Graphical interpretation of Factor Analysis / SVD

This brief handout gives an idea of the way Factor Analysis and SVD reduce the dimensionality of a data set by transforming them into a space with only the most important (‘principal’) underlying components of the data.

This uses 2D data for ease of visualization, but the same idea holds in higher space: instead of fitting a line through points, you fit a (hyper)plane through a cloud of points.

The Principal Components

Let’s generate some data with \(y = 0.5 x + \cal{N}(0, .25)\)

x = rnorm(100)
y = .5*x + rnorm(length(x), sd=.25)

Let’s plot this together with the (theoretical) regression line of 0.5 and a second line perpendicular to it:

colors = c(rainbow(10), rep("grey", 90))
plot(x,y, frame.plot = F, xlim=c(-3,3), ylim=c(-1.5,1.5), col=colors)
abline(coef = c(0, .5), col="red", lwd=2)
abline(coef = c(0, -2), col="blue", lwd=2)

(I’m plotting a couple of points with colour to make it easier to see the same points in the transformed version)

As is obvious from the plot, most of the variation is along the regression intercept line of around .5. Any point can now also be expressed in terms of its coordinates along the red/blue axis instead of the x/y axis, in other words it can be projected on the new axis.

The advantage of the new dimensions is that much more of the variation is now along the first (blue) axis. In other words: the position on the blue axis contains more information about its position in the original space than the red axis. So, if you drop the red axis the main form of the data is the same, while if you would drop the y-axis in the original you would lose much more information.

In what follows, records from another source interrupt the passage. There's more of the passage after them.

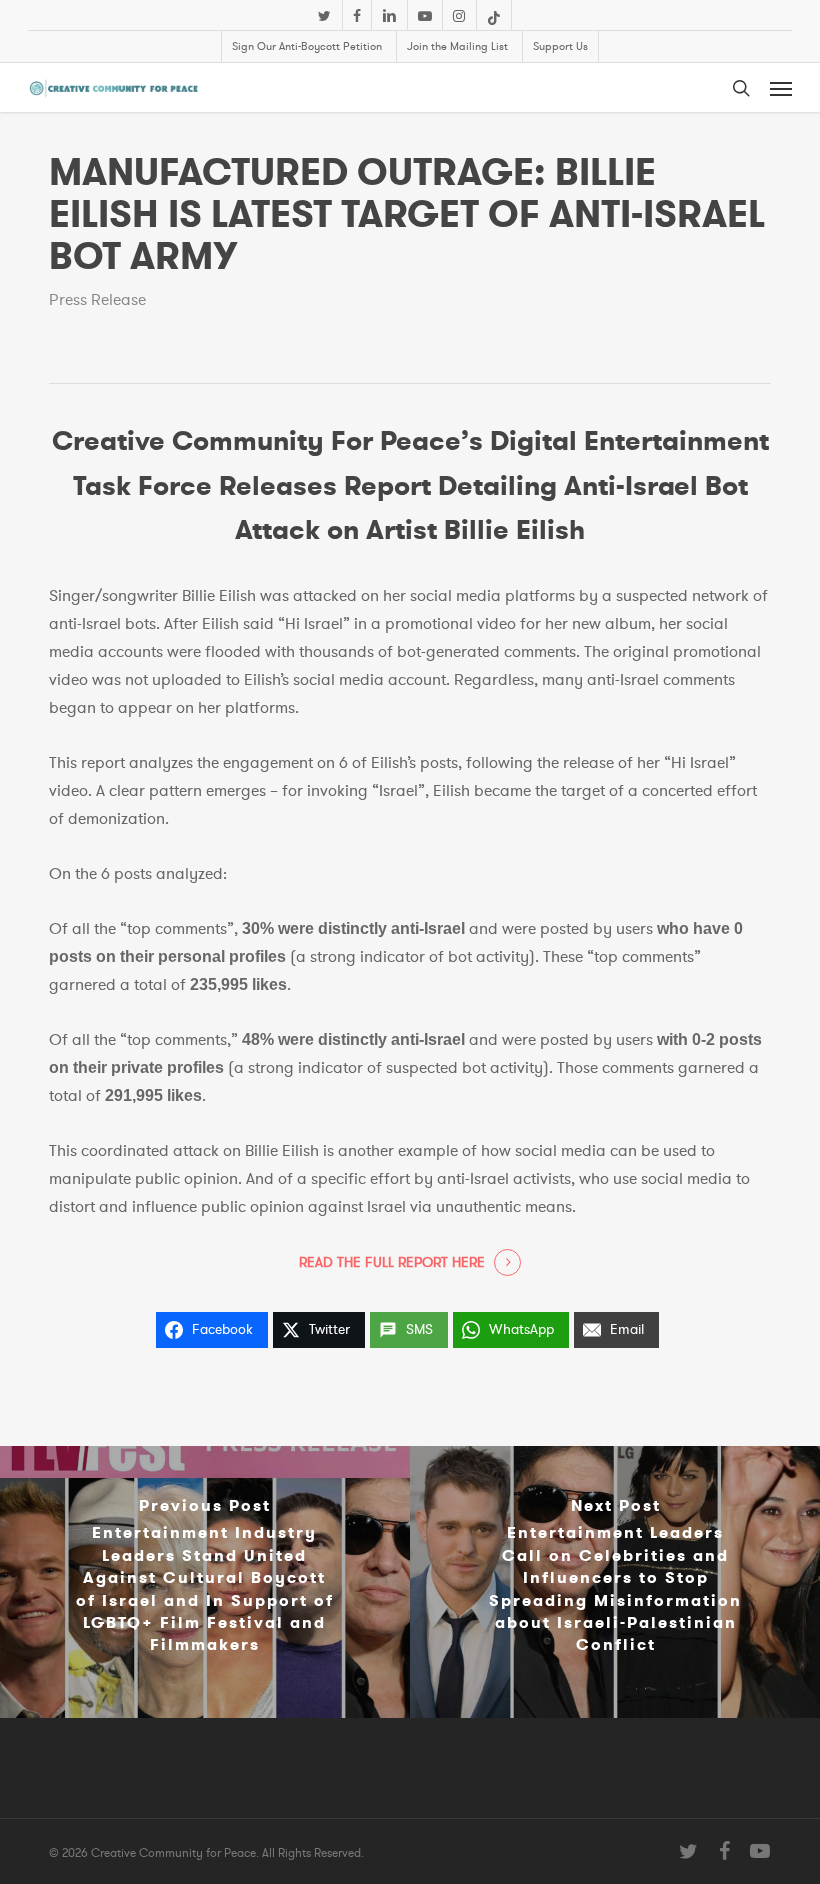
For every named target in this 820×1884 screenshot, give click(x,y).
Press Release (97, 300)
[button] (781, 88)
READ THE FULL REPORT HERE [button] (392, 1262)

You can see this projection as a rotation around the intercept by 22.5 degrees. You can rotate a dataset by multiplying it with a rotation matrix:

alpha = -.125*pi # 22.5 degrees clockwise
rotm <- matrix(c(cos(alpha),sin(alpha),-sin(alpha),cos(alpha)),ncol=2)
rotated = t(rotm %*% t(cbind(x,y)))
head(rotated)

##            [,1]        [,2]
## [1,]  0.3330065  0.17580249
## [2,]  0.5865394 -0.05425902
## [3,] -0.3798712  0.09427682
## [4,]  0.7731301 -0.14208057
## [5,] -0.2281786  0.08612474
## [6,] -0.2428606  0.09152933

The rotated matrix give the projections of the points on the new axes and are the (unnormalized) factor loadings of the original points. You can see that there is much less variance in this space, and it is more concentrated in the first dimension:

rotx = rotated[1,]
roty = rotated[2,]
c(var(x), var(y)) # old

## [1] 0.8738551 0.2748364

c(var(rotx), var(roty)) # new

## [1] 0.01235655 0.20531128

Finally, we can plot the rotated points to show that it is really a rotation of the original:

par(mfrow=c(1,2))
plot(x,y, frame.plot = F, xlim=c(-3,3), ylim=c(-3,3), col=colors)
plot(rotated, frame.plot = F, xlim=c(-3,3), ylim=c(-3,3), col=colors)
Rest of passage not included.